Stavros Manolagas, from the University of Arkansas for Medical Sciences, Little Rock, AR discussed the role of oxidative stress in age-related bone loss. He presented evidence that reactive oxygen species (ROS) attenuate osteoblastogenesis and shorten the lifespan of osteoblasts and osteocytes, but are required for osteoclast generation, function, and survival. Increased ROS generation leads to the activation of FoxOs — transcription factors that are an important defense mechanism against oxidative stress (OS). Loss or gain of FoxO function in mice dramatically alters skeletal homeostasis and the effects of aging on the skeleton, indicating that a constant defense against OS is indispensable for skeletal homeostasis. Estrogen deficiency as well as increased lipid oxidation and increased endogenous glucocorticoid production and sensitivity with age contribute to the increased OS. Osteocytes express the machinery for autophagy. Autophagy promotes resistance of osteocytic cells to oxidative stress-induced apoptosis, while expression of autophagy-related genes in bone declines with age. Moreover, mice lacking autophagy in osteocytes due to ATG7 deletion have low bone mass.

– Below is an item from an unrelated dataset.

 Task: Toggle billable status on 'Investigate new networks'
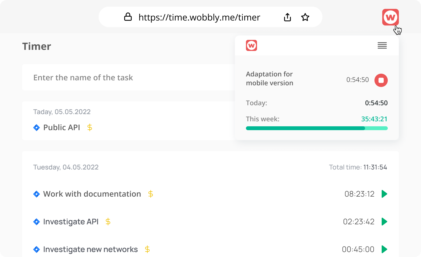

Roberto Pacifici, from Emory University School of Medicine, Atlanta, GA addressed the potential role of T and other immune cells in aging and estrogen deficiency-mediated bone loss. Aging leads to the accumulation in the bone marrow (BM) of highly reactive CD8+ memory T cells, a population that secretes large amounts of TNF. Moreover, T cell-deficient mice do not lose cortical or trabecular bone following ovariectomy (ovx) and the ovx-induced bone loss is restored by reconstitution of a normal T cell population. Ovx-induced bone loss is also prevented by an immunosuppressant that causes T cell anergy and apoptosis and by the silencing of CD40L, a surface molecule of T cells required for T cell activation. Ovx causes the peripheral expansion of CD4+ and CD8+ T cells by increasing the presentation to T cells of antigen (Ag) fragments bound to MHC molecules expressed on Ag-presenting cells (macrophages and dendritic cells). This is a result of increased expression of MHC molecules that, in turn, is driven by increased production of IFN-γ and IL-7, blunted generation of TGF-β in the BM, and upregulation of the dendritic cell costimulatory molecule CD80 secondary to increased OS. Accumulation of ROS in the BM is the most upstream event induced by ovx. Accordingly, the activation of Ag-presenting cells and T cells and the resulting bone loss are blocked by antioxidants.

Edith Gardiner, from the University of Washington, Seattle, WA discussed evidence for a role of the central nervious system (CNS) in age-related bone loss. The hypothalamus may maintain bone and adipose mass through direct signals, involving leptin, the β2-adrenergic receptor, neuromedin U, the cocaine and amphetamine-regulated transcript, the cannabinoid type 1 receptor and neuropeptide Y (NPY). Interactions between the NPY and sympathetic nervous system (SNS) circuits, between NPY and sex steroids, and between CNS modulation and more focal stimuli such as mechanical loading underscore the complexity of integrated physiological responses underlying CNS regulation of bone mass. Nonetheless, evidence for CNS involvement in age-related bone loss is inconclusive.

In the final, young investigator award presentation, K. Motyl from Maine Medical Center Research Institute, Scarborough, ME and colleagues presented studies with a mouse strain (Misty mouse) that exhibits hypothermia, accelerated atrophy of adipose tissue, leaness, and greater age-dependent bone loss than wild-type control mice. Treatment with propranolol increased bone mass, suggesting that loss of bone in this model is at least in part due to incresed sympathetic nervous system activity.